Журнал Чтение

Чуковский для слабонервных

Оригинальные сказки и адаптации Николая Корнейчука (настоящие имя и фамилия Чуковского, которые он не любил с самого детства, разделил свою фамилию на две части и придумал псевдоним) обвиняли в бессодержательности, оскорблении некоторых советских профессий; в том, что они развивают у детей суеверия, плохо влияют на формирование устной речи и переворачивают «правильные» представления о мире животных.

Известно, что писать сказки он начал для своей младшей дочки (всего у Чуковского было четверо детей — два сына и две дочери) Марии (он называл ее Мурочкой), прожившей всего 11 лет.
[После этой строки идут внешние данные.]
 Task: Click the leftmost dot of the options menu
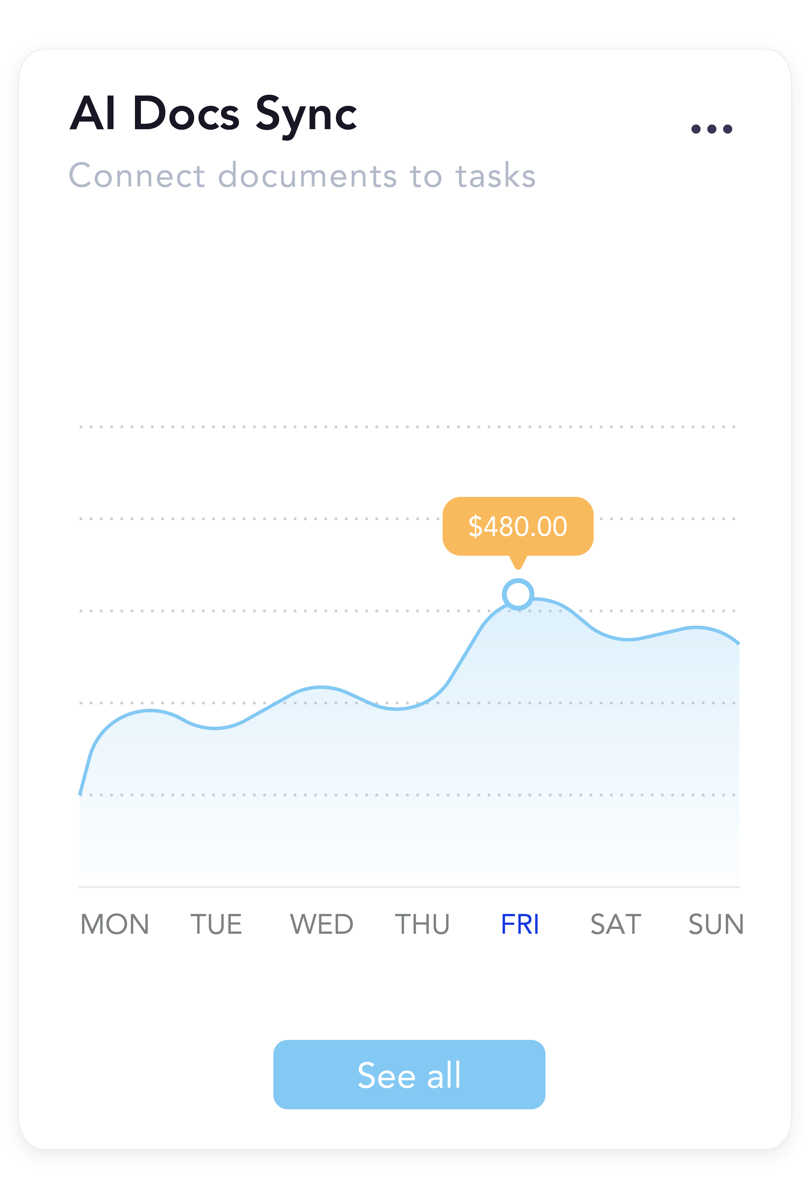click(x=696, y=128)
В советское время Чуковский был «живой легендой»: дети обожали и цитировали наизусть его произведения, но в прессе тех времен ему устроили настоящую травлю.
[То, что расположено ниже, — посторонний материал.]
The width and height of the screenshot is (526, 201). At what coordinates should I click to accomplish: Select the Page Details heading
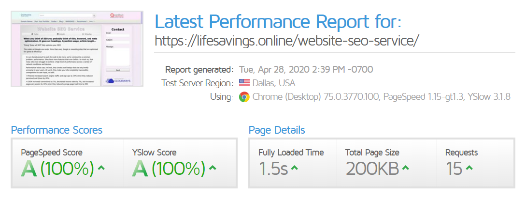tap(277, 130)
«Он часто играл с нами в такую игру: читал нам какие-нибудь неизвестные дотоле стихи, предлагая угадать автора, а когда моему брату было уже лет десять, а мне семь, объяснил нам основные размеры, показал их обозначения и затеял игру: кто скорее на слух определит размер. А еще позже он стал рассказывать нам биографии поэтов: Шевченко или Байрона, Пушкина или Лермонтова. А еще позже — демонстрировать соотношения между размером и ритмом» (из книги Л. Чуковской «Памяти детства: Мой отец — Корней Чуковский»).

Конец Галереи

49 родителей (22 рабочих, 9 красноармейцев, 18 служащих) кремлевского детсада

7 марта 1929 года родители воспитанников кремлевского детсада устроили собрание. Обсуждали, какие книги нужны дошкольникам, а также книги Чуковского и его единомышленников. Придумали термин «Чуковщина» и стали призывать к борьбе с ней. «Боролись» и ругались на протяжении 10 лет — запрещали издавать книги, писали разгневанные тексты в прессе.
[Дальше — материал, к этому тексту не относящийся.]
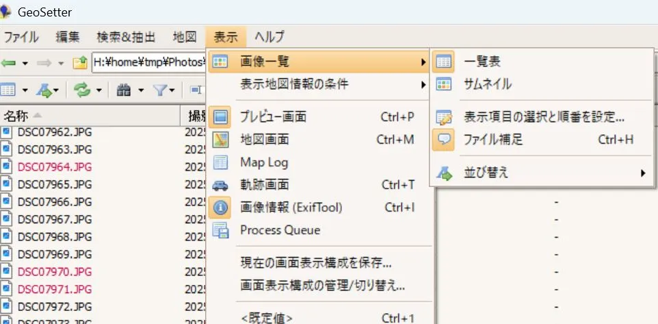Click 現在の画面表示構成を保存...
The height and width of the screenshot is (324, 658).
315,262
«Чуковский и его единомышленники дали много детских книг, но мы за 11 лет не знаем у них ни одной современной книги, в их книгах не затронуто ни одной советской темы, ни одна их книга не будит в ребенке социальных чувств, коллективных устремлений. Наоборот, у Чуковского и его соратников мы знаем книги, развивающие суеверие и страхи («Бармалей», «Мой Додыр», «Чудо-дерево»), восхваляющие мещанство и кулацкое накопление («Муха-цокотуха», «Домок»), дающие неправильные представления о мире животных и насекомых («Крокодил» и «Тараканище»), а также книги явно контрреволюционные с точки зрения задач интернационального воспитания детей».

Надежда Крупская — заместитель наркома просвещения РСФСР

Написала статью «О «Крокодиле» Чуковского» (газета «Правда», 01.02.1928).

<...> Но из «Крокодила» ребята ничего не узнают о том, что им так хотелось бы узнать. Вместо рассказа о жизни крокодила они услышат о нем невероятную галиматью. Однако не все же давать ребятам «положительные» знания, надо дать им и материал для того, чтобы повеселиться: звери в облике людей это — смешно. <...>

<...> Изображается народ: народ орет, злится, тащит в полицию, народ — трус, дрожит, визжит от страха. <...> Это уже совсем не невинное, а крайне злобное изображение, которое, может, недостаточно осознается ребенком, но залегает в его сознании. <...>

Что вся эта чепуха обозначает? Какой политической смысл она имеет? <...> Я думаю, «Крокодил» ребятам нашим давать не надо, не потому, что это сказка, а потому, что это буржуазная муть.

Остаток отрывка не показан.